A Lifetime of Colour

Filed in Color and Sound by on May 24, 2008 0 Comments

There is some evidence that man’s sensitivity and response to colour has evolved over the ages. Recent linguistic studies have shown that man’s development has a close parallel with the way in which colour was perceived. In the earliest languages, linguistic studies suggest that there was little distinction between different colours, something was either “light” or it was “dark”. The world was, in effect, colourless.

The first colour for which a separate word was devised was “red”. The colour of blood appears to have had sacred meaning: in very early prehistoric burials, the bones were disinterred, smeared with red ocher and then reinterred. It was perhaps, a gesture intended to return life to the deceased. Today, in some Eastern European languages, the word “red” is associated with life and beauty.

The next colours for which separate words appear were “green” and “yellow”.

Yet still, our colour language is far from complete, even today. There are several languages being spoken at this moment that have no word for “brown”.
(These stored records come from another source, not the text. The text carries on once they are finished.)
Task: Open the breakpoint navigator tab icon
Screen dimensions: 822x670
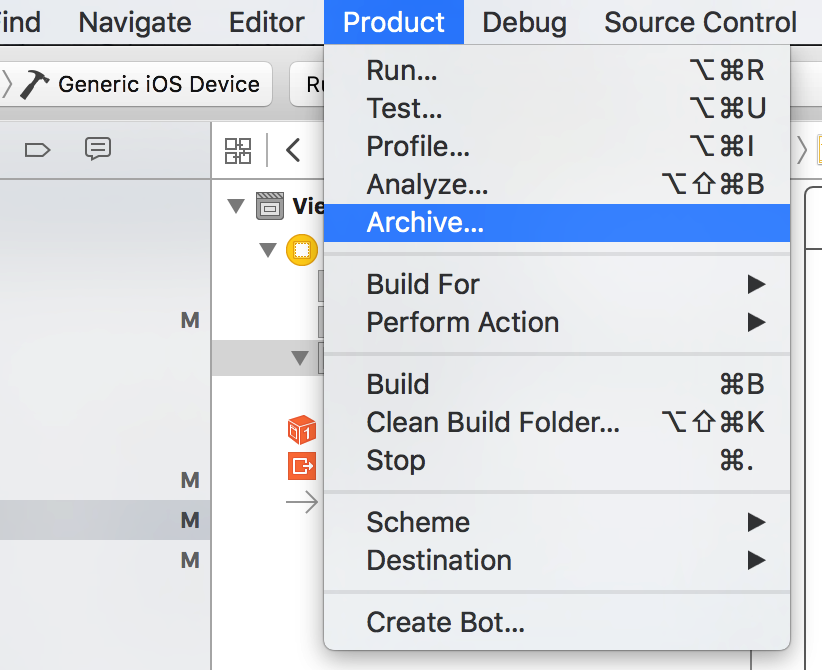Action: coord(37,150)
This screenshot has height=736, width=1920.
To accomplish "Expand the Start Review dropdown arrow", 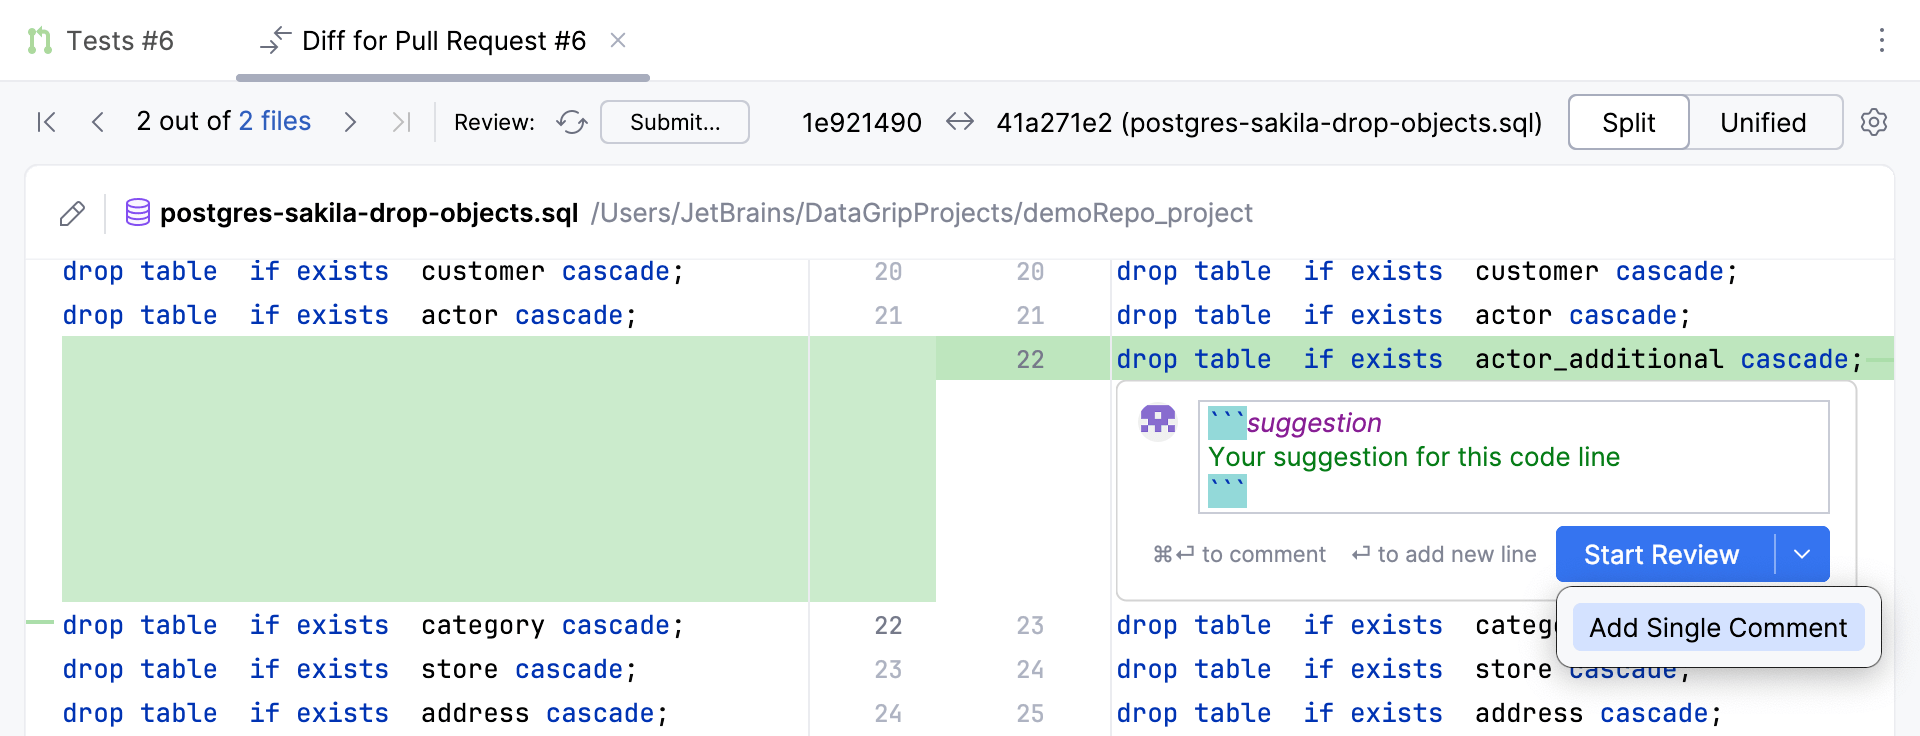I will point(1802,554).
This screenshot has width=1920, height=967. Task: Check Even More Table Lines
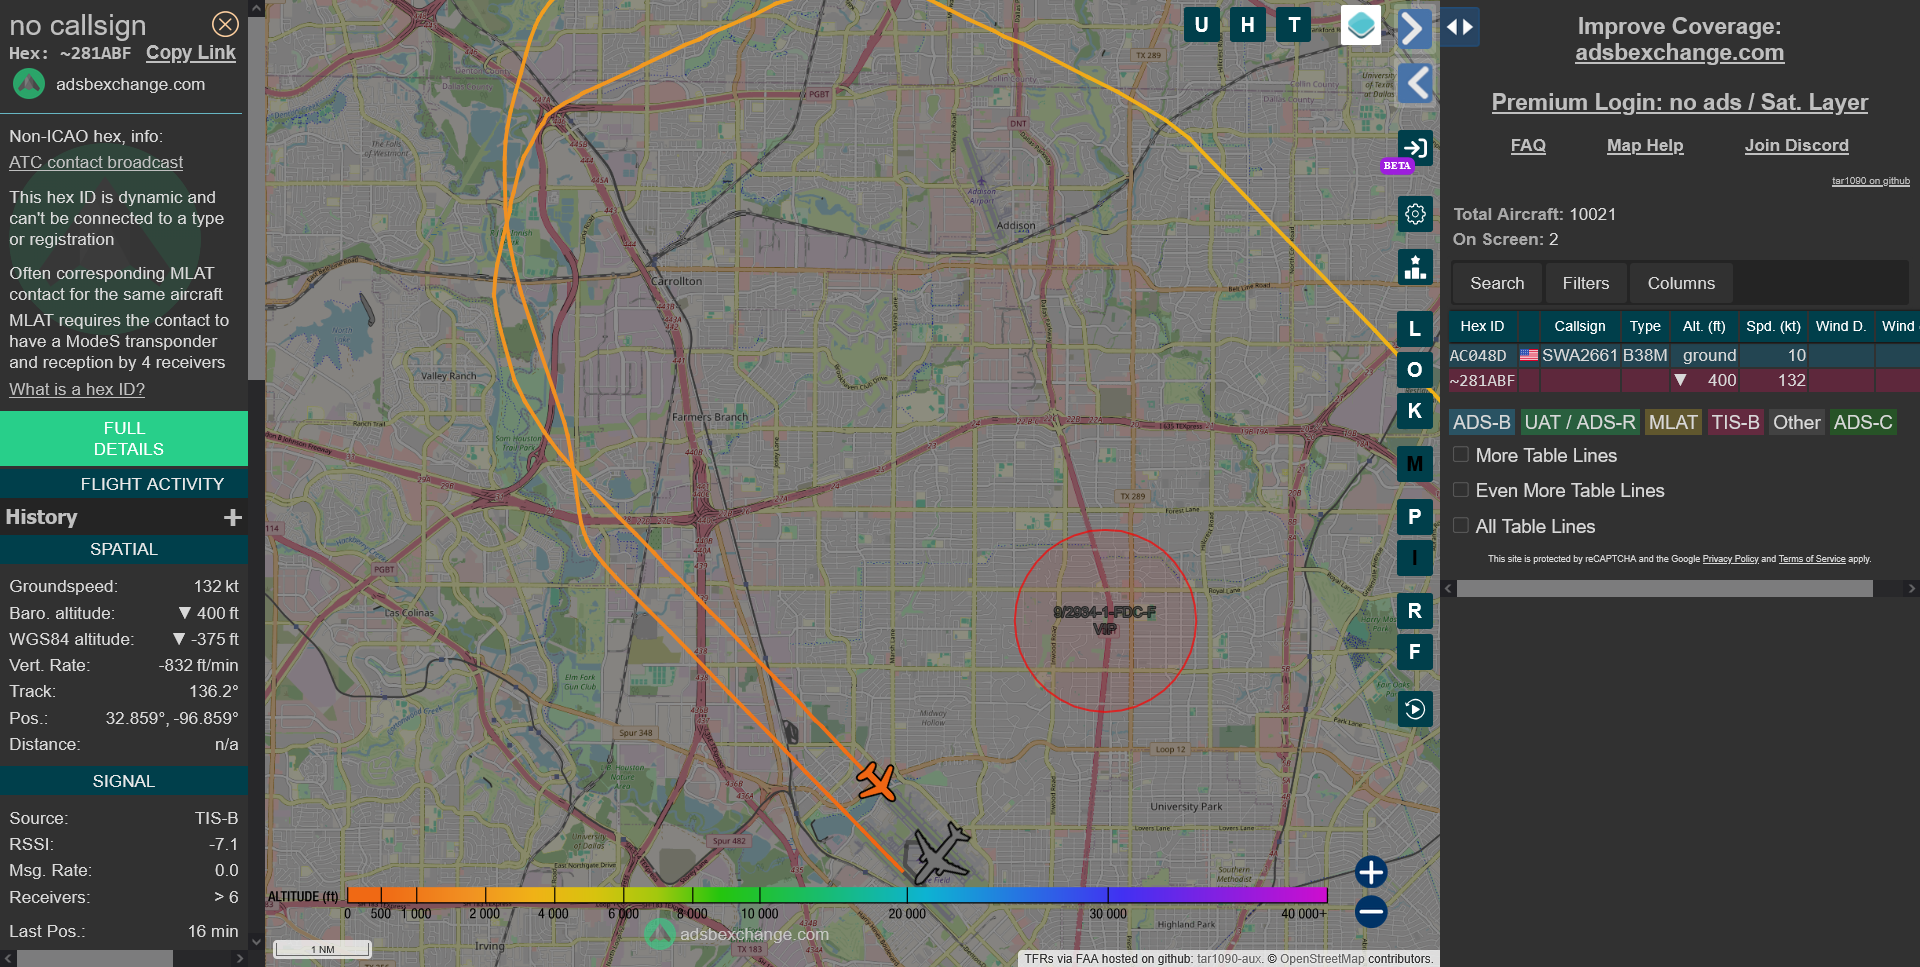[1461, 490]
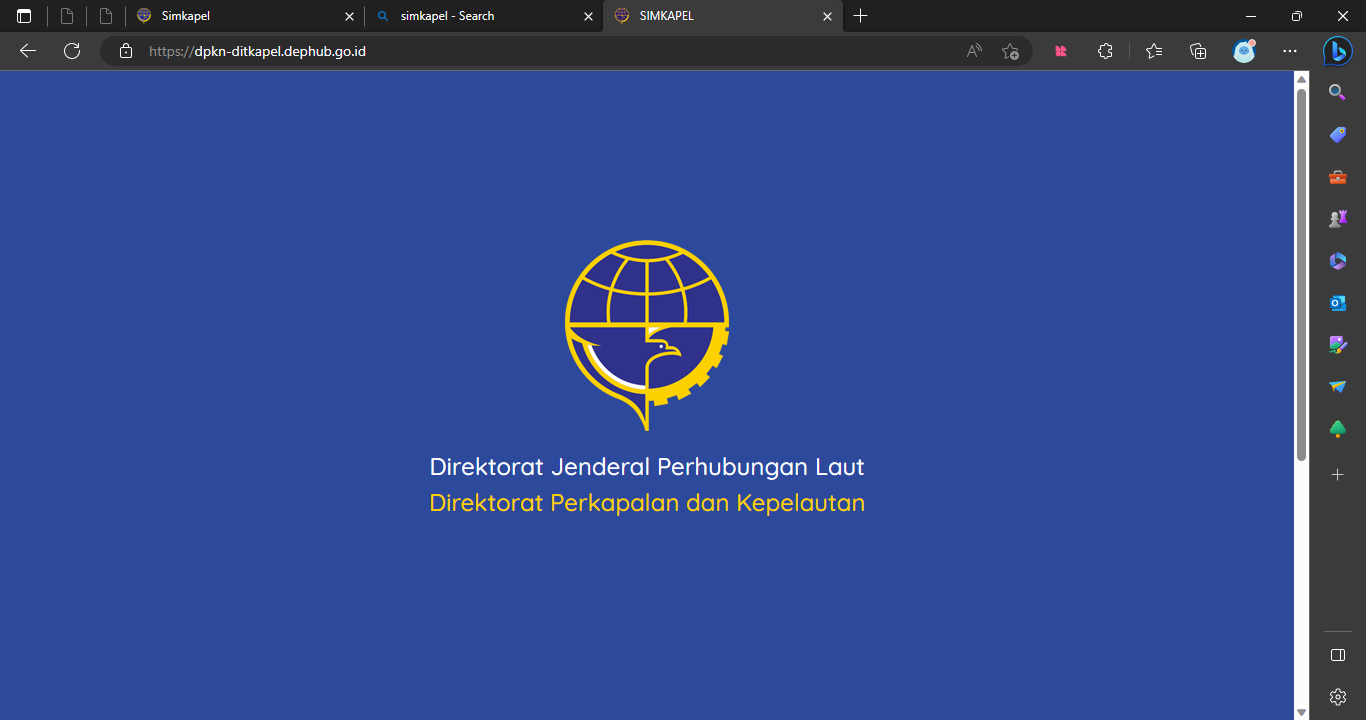Switch to the first Simkapel tab
Viewport: 1366px width, 720px height.
[x=240, y=16]
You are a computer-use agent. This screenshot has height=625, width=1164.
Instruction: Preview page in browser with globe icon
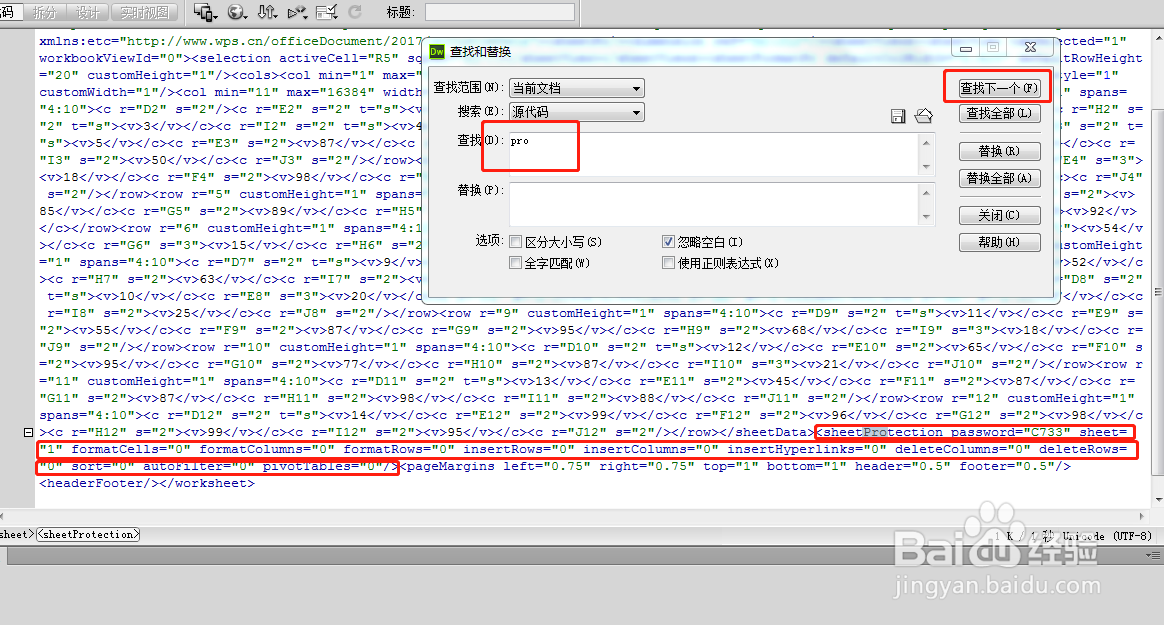coord(236,11)

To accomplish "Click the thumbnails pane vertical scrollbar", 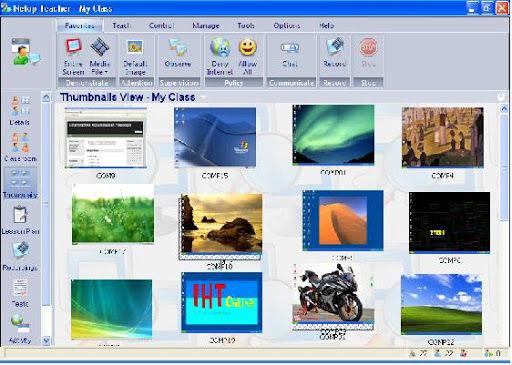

And, we have also lost certain colour words: the Saxons word wann, for example, once described the gloss on a raven’s wings, or the shimmer of moonlight on water.

Because mankind’s development is so closely intertwined with colour and colour perception, it is possible to plot that development through language colour, following the steps of the spectrum:

Cave man - Reproduction and physical survival – red
Development of agriculture - complex tool making – orange
Domestication of animals – yellow
Birth of civilisation in Egypt – the first cities/the first religious and moral thought – green
Growth of Greek philosophy – blue
Reliance on law and civil order – indigo
Sophistication and imperial grandeur
– the Pax Romana – purple
Renaissance – the green of creativity
The Puritans – grey morality
Industrial Revolution – release from the shades of colour
Space age/Aquarian age- the blue spirit of truth

Human lifetimes can be monitored in phases of development using the seven spectrum colours of the rainbow as a growth chart. The chart below outlines each phase of development and the colour that best represents that particular stage of life.

Birth to 10 years – Red Physical expansion
10 to 15 years – Orange Movement, dancing, athletics
15 to 20 years – Yellow Mental ability, education, study
20 to 40 years – Green Relationships, love, children
40 to 60 years – Blue Transition from activity to contemplation
60 to 70 years – Indigo Perception- gathers together to make whole
70 plus – Purple Visionary – no limitations

The therapeutic use of colour, in its purely modern sense, can be traced as far back as Hippocrates, who lived in the fourth century BCE. Referred to as the Father of Medicine, he used ointments and different coloured plasters on wounds. Aristotle recommended the use of coloured crystals, salves, minerals
and dyes as remedies around 300 BCE, and Aurelius Cornelius Celsus, the legendary physician of the first-century Rome, used colour extensively. But in the West, the coming of Christianity demanded that many of the ancient wisdom’s were exorcised and their practices deemed “pagan”.

Few real advances occurred in colour therapy until Renaissance, when the superstitions of the Middle Ages began to bow before newly discovered “science”, which was finally able to move beyond Aristotle. During this period, there was a great revival in the use of colour – both decoratively and therapeutically – and in the ways in which people saw and described it. The oldest terms were simply indications of whether a colour was light or dark, or of its blackness or greyness. The new references were to colours, shades and tints – the blueness of the sky, the greenness of the forest, the wine darkness of a flesh wound. At the same time, hugh tapestries and murals were devised by sprinkling crushed minerals of different colours onto glue. The greatest physician of the Renaissance, Paracelsus (1493 – 1541) used colour as a means of mental and physical healing and was regarded as the most effective healer of his time.

The meanings commonly associated with various colours have evolved with time and experience. Many cultures have attached sacred meanings to colour. Even at this moment the history of colour theory and therapy continues to unfold.